● Exercise details: In the records below, work out how many lines hold the word "menu". Report the number alone.

● Source material:

>>>>

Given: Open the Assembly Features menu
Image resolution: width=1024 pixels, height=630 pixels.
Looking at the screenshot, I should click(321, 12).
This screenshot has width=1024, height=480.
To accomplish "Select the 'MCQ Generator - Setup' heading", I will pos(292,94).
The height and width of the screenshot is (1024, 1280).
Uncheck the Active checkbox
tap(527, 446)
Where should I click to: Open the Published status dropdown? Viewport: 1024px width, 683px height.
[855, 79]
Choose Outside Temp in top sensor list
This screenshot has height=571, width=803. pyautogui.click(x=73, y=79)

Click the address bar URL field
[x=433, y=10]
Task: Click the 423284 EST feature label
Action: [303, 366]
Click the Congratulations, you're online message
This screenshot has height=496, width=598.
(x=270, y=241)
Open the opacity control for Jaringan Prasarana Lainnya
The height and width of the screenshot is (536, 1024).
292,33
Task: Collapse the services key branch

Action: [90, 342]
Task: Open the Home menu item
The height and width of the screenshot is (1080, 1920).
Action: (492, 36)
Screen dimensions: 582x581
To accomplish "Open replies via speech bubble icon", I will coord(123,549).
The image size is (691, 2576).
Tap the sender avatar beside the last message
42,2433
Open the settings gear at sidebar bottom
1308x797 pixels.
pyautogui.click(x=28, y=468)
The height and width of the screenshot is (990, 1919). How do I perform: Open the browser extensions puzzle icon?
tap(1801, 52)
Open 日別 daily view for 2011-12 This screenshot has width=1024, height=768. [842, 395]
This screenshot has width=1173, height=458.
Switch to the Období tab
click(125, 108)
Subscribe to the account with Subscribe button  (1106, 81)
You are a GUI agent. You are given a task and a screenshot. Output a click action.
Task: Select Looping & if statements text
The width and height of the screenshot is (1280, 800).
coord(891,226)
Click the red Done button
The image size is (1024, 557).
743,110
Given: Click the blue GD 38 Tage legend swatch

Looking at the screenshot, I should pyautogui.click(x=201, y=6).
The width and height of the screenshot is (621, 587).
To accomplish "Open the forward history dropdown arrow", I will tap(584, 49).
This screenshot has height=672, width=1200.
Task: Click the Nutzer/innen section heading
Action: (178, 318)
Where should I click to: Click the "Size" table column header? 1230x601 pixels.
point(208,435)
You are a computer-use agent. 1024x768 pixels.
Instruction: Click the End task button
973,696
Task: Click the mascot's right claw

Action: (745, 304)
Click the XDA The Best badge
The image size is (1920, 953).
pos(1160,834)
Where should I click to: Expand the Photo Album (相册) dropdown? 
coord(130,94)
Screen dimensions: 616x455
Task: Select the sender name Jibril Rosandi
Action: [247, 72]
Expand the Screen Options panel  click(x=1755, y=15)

<<<<

● Answer to the exercise: 2